Alguns pontos foram identificados como de “consensos em formação” e poderiam constar da Política sendo que alguns deles foram debatidos em 2008 em reuniões do Conselho de Desenvolvimento do Programa Nuclear, formado pelos ministros de importância na área. Nesse consenso em formação, os seguintes pontos se destacavam:

  • Maior participação da Iniciativa Privada nas atividades nucleares sobretudo nas etapas menos críticas do ciclo nuclear como produção e purificação de urânio, uso de radioisótopos e construção de reatores;
  • Possibilidade de exportação de combustíveis nucleares desde que garantidas as necessidades nacionais ao longo da vida dos reatores existentes e planejados;
  • Necessidade de se equacionar de imediato os problemas de armazenamento de combustíveis irradiados no próprio sítio e da construção de depósito para colocação de resíduos de baixa e média atividade em local próprio;
  • Encontrar uma solução de depósito intermediário de longo prazo (horizonte de 500 anos) dos resíduos de alta atividade do ciclo nuclear com possibilidades de acesso futuro;
  • Atingir autossuficiência na produção de combustíveis para os reatores de produção de energia e pesquisa;
  • Atingir a autossuficiência em todas as fases de produção do combustível nuclear (inclusive conversão);
  • Incentivar a pesquisa mineral;
  • Ampliar o uso no Brasil de técnicas e produtos de origem nuclear nas áreas de Medicina, Indústria, Agricultura e Meio Ambiente;
  • Alcançar autossuficiência na área de produção de fármacos e atender as necessidades na área de testes de materiais mediante a instalação de Reator Multipropósito que atenderá ainda as necessidades de pesquisa e desenvolvimento.
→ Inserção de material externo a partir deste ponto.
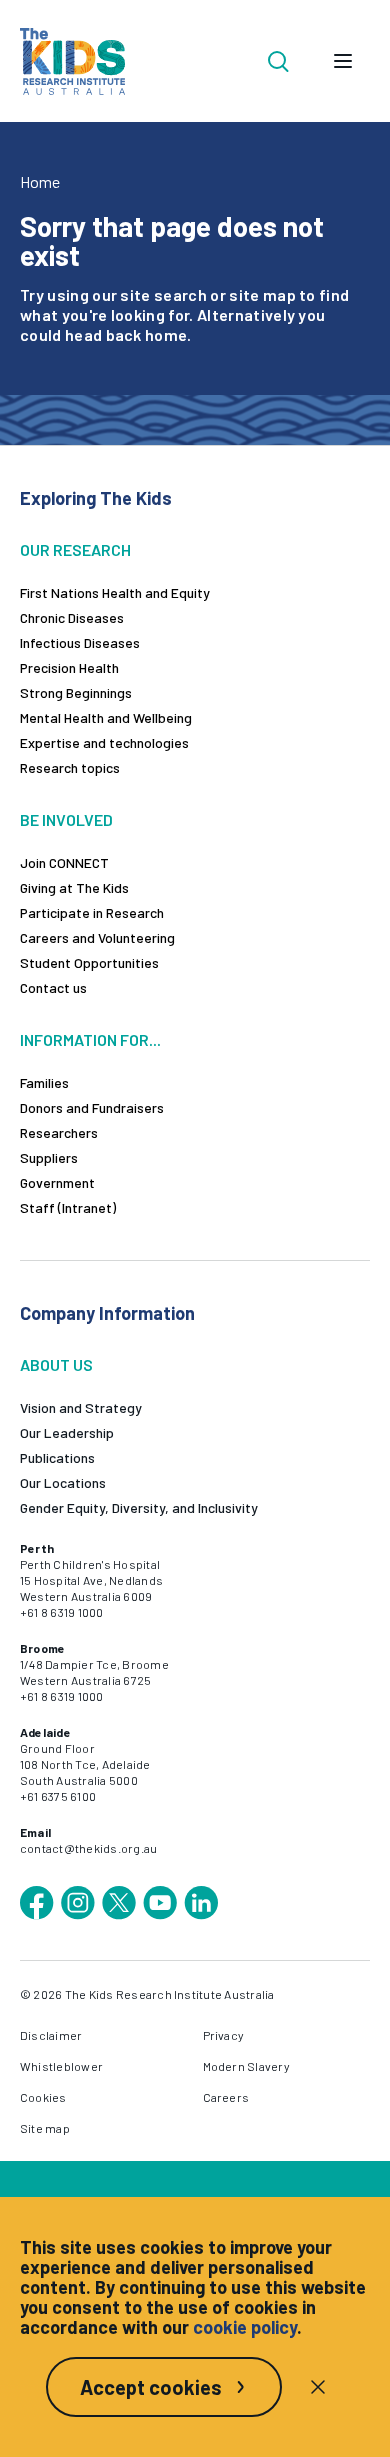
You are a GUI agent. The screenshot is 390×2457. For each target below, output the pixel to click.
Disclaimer (51, 2035)
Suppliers (49, 1157)
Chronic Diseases (72, 617)
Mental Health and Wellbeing (106, 717)
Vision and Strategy (81, 1407)
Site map (45, 2128)
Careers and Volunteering (97, 937)
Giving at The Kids (74, 887)
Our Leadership (67, 1432)
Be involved (66, 819)
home (166, 334)
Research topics (70, 767)
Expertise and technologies (104, 742)
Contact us (53, 987)
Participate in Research (92, 912)
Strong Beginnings (76, 692)
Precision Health (69, 667)
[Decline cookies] (318, 2387)
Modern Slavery (246, 2066)
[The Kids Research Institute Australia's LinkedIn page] (201, 1903)
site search (163, 294)
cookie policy (245, 2327)
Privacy (224, 2035)
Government (57, 1182)
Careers (226, 2097)
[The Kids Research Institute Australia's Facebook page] (37, 1903)
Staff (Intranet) (68, 1207)
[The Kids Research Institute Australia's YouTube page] (160, 1903)
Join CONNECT (64, 862)
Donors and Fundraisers (92, 1107)
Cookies (43, 2097)
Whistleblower (61, 2066)
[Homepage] (72, 61)
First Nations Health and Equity (115, 592)
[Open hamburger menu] (343, 61)
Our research (75, 549)
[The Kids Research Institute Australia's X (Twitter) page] (119, 1903)
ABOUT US (56, 1364)
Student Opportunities (89, 962)
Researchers (59, 1132)
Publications (57, 1457)
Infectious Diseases (80, 642)
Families (44, 1082)
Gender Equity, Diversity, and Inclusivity (139, 1507)
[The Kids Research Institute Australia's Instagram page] (78, 1903)
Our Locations (63, 1482)
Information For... (90, 1039)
O trabalho que realizamos sobre a Política Nuclear se encerrou em meados de 2014. A ideia era apresentar os resultados ao novo Presidente já que a proposição de uma Política fica melhor no momento de força que se supõe existir no início de mandato. A extinção da SAE e os percalços do início do governo, fizeram que a iniciativa de se fazer uma proposta de Política Nuclear fosse adiada.

Neste reinício de governo e com a crise que atingiu o País e o Setor, existe uma urgência por decisões nessa e em outras áreas. Bom seria que elas fossem tomadas visando objetivos coerentes de uma política de longo prazo. Nesse momento, o consenso possivelmente se tornou mais difícil, mas também mais necessário.